- _YOUR INSTRUCTIONS_
Set down each entry exactly as given; pictures should not appear in the copy.

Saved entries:
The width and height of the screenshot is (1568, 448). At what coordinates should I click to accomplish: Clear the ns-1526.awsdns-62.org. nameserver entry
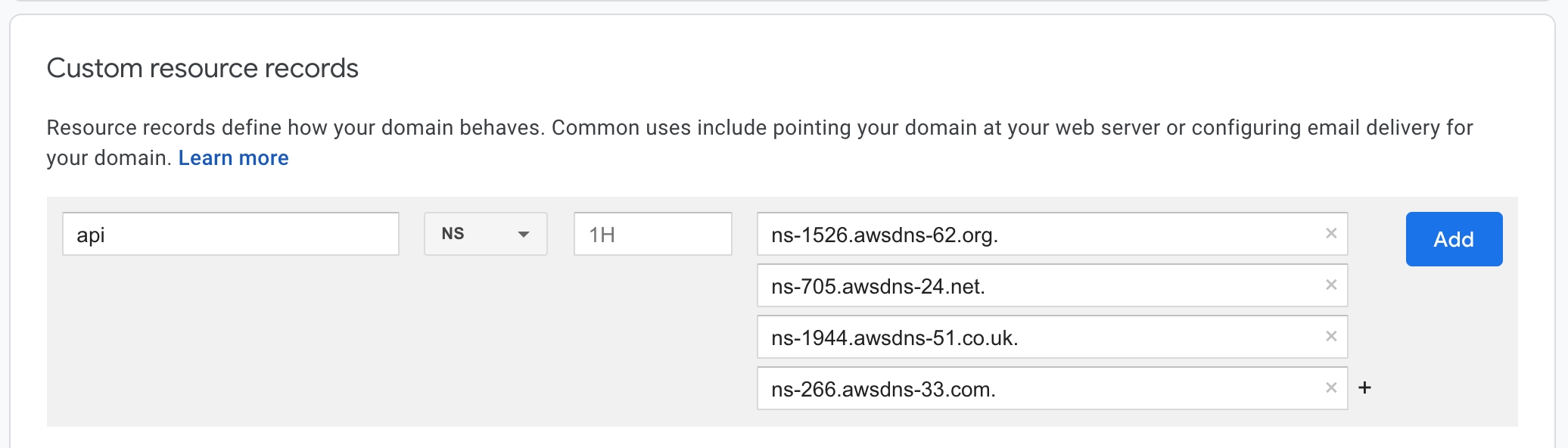pyautogui.click(x=1331, y=234)
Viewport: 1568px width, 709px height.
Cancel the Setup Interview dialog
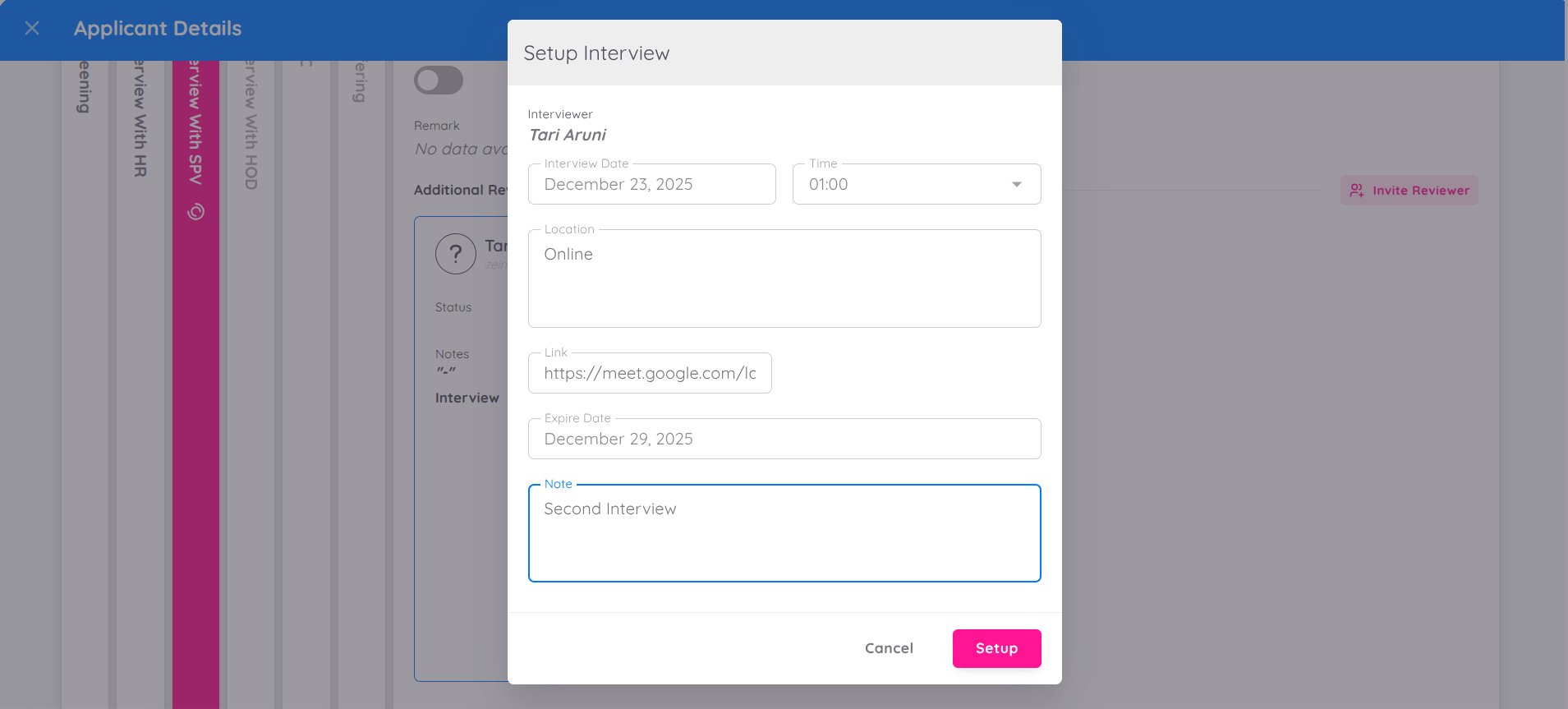[x=889, y=648]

- _REPLY TO THE TASK_
The width and height of the screenshot is (1568, 448). At what coordinates should I click to accomplish: Clear the ns-1526.awsdns-62.org. nameserver entry
pyautogui.click(x=1331, y=234)
Viewport: 1568px width, 709px height.
Cancel the Setup Interview dialog
[x=889, y=648]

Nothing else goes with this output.